但是问题解决了是一方面,总是要知道问题的来源和具体情况。

  注意:以下的内容涉及许多内核模块挂载的机制,如果需要,请参考《深入Linux内核构架》的《第七章 模块》,极力推荐大家阅读。

我在网上和Linux代码中找到了原因:

(1)网上的信息
    由于不久前的黑客入侵,linux.org网站下线调整,之后bugzilla就进不去了。所以上面记录的bug信息无法查询。幸好我通过bugID:12446查到了别人cp到他自己博客和一个bug详情的信息,我稍作整理,方便大家阅读:

  1. Summary: Unable to insmod module. Unknwon symbol found
  2. Product: Drivers
  3. Version: 2.5
  4. KernelVersion: 2.6.28
  5. Platform: All
  6. OS/Version: Linux
  7. Tree: Mainline
  8. Status: NEW
  9. Severity: blocking
  10. Priority: P1
  11. Component: Network
  12. AssignedTo: jgarzik at pobox.com
  13. ReportedBy: amit at netxen.com
  14. Latest working kernel version:2.6.28
  15. Earliest failing kernel version:2.6.26
  16. Distribution:
  17. Hardware Environment:
  18. Software Environment:
  19. Problem Description:
  20. When you use driver dependent on other driver.
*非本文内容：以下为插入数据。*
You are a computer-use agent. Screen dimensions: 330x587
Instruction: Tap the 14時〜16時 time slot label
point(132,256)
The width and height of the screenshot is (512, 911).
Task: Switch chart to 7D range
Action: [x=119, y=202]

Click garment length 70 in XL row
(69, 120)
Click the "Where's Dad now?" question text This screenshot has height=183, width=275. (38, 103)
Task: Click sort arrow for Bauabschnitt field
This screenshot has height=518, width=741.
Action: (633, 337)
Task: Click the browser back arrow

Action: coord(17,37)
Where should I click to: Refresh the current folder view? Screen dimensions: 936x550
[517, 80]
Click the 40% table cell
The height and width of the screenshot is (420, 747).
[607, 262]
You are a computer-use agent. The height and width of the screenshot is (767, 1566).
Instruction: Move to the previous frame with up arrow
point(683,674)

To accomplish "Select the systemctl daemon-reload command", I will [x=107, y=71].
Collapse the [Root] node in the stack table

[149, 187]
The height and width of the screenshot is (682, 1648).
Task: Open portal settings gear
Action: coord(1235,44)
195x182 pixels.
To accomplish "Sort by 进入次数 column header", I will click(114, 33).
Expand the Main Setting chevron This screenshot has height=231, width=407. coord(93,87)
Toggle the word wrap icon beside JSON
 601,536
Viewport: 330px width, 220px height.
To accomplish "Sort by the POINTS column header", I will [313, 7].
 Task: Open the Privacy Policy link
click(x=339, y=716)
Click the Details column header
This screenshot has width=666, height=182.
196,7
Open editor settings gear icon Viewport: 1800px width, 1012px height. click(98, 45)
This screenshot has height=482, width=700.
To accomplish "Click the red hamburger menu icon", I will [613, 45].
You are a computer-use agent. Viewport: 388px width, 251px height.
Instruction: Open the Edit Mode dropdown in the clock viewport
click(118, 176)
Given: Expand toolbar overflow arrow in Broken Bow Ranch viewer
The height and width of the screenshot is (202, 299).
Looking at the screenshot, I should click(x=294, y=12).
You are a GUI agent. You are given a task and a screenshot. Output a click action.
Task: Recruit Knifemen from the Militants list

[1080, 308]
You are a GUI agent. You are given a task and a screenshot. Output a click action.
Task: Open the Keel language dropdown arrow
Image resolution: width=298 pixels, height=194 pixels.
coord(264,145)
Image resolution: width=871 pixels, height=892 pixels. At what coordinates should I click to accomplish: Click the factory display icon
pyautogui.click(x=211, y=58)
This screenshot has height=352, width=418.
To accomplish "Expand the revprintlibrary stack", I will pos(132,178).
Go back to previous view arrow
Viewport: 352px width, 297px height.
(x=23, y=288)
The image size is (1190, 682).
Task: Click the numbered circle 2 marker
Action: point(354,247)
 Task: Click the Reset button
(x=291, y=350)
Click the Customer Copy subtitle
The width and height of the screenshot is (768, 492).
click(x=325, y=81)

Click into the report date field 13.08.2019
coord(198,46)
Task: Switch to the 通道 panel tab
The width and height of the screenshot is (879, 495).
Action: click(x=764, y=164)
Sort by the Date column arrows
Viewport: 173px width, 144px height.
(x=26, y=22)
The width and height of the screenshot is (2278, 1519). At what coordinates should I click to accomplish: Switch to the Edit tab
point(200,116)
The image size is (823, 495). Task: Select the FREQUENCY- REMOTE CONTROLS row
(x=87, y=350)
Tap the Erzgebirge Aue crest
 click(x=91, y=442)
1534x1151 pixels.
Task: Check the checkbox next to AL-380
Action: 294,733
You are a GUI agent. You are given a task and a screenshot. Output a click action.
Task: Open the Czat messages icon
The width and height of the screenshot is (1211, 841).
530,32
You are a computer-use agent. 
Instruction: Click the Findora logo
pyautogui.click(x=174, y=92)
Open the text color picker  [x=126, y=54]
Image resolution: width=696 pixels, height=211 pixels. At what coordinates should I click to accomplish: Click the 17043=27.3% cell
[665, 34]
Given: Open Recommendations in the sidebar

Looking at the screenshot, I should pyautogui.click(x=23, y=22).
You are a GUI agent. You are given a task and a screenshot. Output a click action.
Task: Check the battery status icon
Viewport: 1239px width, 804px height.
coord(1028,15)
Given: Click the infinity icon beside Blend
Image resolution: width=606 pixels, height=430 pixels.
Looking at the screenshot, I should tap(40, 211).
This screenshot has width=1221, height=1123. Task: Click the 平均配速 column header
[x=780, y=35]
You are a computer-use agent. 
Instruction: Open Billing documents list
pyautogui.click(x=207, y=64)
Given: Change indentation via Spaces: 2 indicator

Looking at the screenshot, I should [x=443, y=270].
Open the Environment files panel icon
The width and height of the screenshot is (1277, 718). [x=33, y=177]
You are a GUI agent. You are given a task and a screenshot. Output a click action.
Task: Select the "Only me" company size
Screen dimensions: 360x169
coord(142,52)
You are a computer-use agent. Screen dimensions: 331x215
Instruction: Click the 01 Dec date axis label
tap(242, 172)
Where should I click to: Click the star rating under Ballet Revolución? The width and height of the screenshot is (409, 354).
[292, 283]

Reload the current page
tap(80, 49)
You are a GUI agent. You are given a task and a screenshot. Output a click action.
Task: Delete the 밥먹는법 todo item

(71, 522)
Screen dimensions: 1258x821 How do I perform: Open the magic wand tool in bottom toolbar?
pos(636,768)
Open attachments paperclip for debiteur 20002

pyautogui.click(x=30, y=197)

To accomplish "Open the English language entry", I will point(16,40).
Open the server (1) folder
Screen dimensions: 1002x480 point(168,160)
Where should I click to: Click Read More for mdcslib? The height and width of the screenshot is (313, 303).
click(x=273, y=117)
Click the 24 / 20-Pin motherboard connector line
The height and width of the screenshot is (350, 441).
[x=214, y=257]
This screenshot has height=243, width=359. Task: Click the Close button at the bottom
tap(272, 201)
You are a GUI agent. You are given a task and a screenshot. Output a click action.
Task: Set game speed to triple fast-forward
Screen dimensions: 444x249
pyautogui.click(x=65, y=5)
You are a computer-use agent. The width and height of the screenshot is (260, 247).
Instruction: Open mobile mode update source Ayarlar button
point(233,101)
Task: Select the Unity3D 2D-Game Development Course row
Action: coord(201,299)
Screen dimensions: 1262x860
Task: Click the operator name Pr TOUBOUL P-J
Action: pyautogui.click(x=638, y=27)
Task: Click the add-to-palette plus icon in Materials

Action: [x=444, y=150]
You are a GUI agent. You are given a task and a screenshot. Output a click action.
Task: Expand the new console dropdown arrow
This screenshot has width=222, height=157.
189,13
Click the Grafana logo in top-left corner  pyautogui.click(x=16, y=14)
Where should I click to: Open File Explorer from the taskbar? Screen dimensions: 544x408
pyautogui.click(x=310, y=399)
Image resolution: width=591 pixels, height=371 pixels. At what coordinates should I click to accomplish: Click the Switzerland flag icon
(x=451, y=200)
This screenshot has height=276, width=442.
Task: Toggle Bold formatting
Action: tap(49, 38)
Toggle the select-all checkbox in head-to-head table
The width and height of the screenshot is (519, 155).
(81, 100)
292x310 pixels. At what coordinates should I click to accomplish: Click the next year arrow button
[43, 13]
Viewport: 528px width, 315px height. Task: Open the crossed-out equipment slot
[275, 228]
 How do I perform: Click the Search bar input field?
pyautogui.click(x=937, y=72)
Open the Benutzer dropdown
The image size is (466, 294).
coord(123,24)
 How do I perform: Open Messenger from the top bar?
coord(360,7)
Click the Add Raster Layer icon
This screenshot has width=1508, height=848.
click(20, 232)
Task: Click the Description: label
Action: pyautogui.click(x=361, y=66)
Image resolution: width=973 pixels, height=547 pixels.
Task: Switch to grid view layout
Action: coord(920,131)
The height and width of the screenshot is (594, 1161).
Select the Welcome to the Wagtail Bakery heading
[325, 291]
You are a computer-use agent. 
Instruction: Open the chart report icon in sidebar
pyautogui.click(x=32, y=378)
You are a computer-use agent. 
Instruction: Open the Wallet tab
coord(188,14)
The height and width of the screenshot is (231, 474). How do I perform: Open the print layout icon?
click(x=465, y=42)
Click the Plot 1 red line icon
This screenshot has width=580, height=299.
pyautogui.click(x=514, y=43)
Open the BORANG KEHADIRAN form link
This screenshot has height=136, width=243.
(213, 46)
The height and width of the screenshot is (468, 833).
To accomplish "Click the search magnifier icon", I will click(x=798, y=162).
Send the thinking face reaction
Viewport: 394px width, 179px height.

It should load cleanely, if
  21. other is loaded. But in kernel 2.6.26 onwards its give error, unknown symbol
  22. found.
  23. Actually find_symbol able to find symbol but check_version unable to match crc.
  24. Because crc is not know to other driver.
  25. Steps to reproduce:
  26. 1) create two device drivers in two separate directories. let say hello and bye
  27. 2) Export Symbol from hello module and try to use that in bye module.
  28. 3) Compile both the driver separately.
  29. 4) insmod hello.ko
  30. 3) While insmod(ing) bye.ko, gives error "Unknown Symbol found"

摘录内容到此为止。